Some statistics for you.
Last year, The Smurfs movie, a hybrid of live action and CG animation, overcame generally not overly kind reviews to grab over half a billion dollars at the worldwide box office. As did fully-CG fare such as Cars 2 and Puss In Boots, too. The Muppets, meanwhile, tucked up $87m in its US run. Not a bad sum at all, but some way off the levels of a DreamWorks animated movie.
I can’t be the first to wonder it, and it’s a horrifying thought, but had Disney opted to make The Muppets as a CG film, would it have made more hard cash at the end of it all?

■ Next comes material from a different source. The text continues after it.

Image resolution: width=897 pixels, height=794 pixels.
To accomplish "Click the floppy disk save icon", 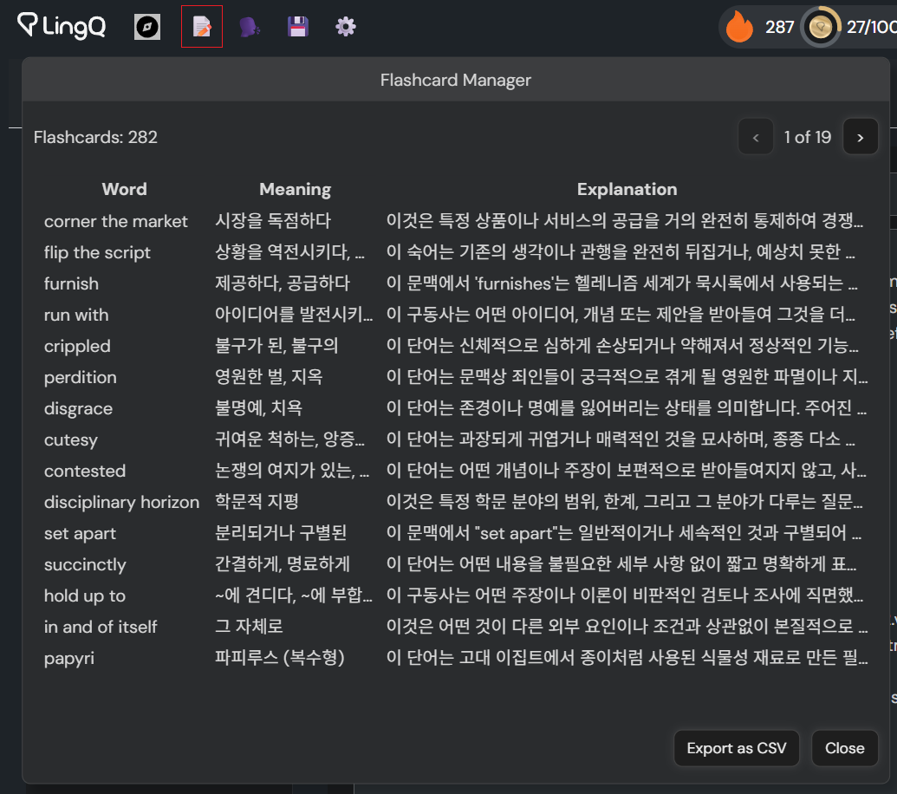I will (298, 27).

Thankfully, Disney held its nerve, and chose not to. And for the second time in a year, very much to its credit, it launched what seems to have become a non-traditional family film into the market. After all, the current definition of a modern-day traditional family movie now appears to be a CG animated (in full or in part) romp, with star voiceovers, perhaps a bit of quirky breaking of the fourth wall, and heaving leaning on comedy. Fortunately, over the past year or two, there are signs that things are changing a little.
Disney’s attempt to do something a little different had actually come a bit of a cropper earlier in 2011, when the delightful hand-drawn Winnie The Pooh feature barely scraped together $33m worldwide (not helped by opening opposite Harry Potter, a film perhaps too dark for the full family, in the US).
With The Muppets? It again swam against the tide, funding a film that relied on traditional puppetry, along with musical numbers, a willingness to reference older material, and a desire to play to a full family audience.
This approach has not gone without reward. The critical reception to The Muppets was strong, and the film banked more than any other Muppet film in the US, with its worldwide roll-out in cinemas beginning around now. It’s fair to suggest that the DVD and Blu-ray release should do well, too.
What’s more, The Muppets, whose last cinematic outing was the borderline-tragic Muppets From Space, have been brought firmly back into the public consciousness (courtesy, it should be said, of a spectacular marketing campaign, that stretched right back here).
Now: it would be expected at this stage, I would imagine, for me to go on about what a sorry state family movies are in. But my thoughts are actually increasingly the opposite. What the success of The Muppets has proven is that there is room for real range in the family movie sector.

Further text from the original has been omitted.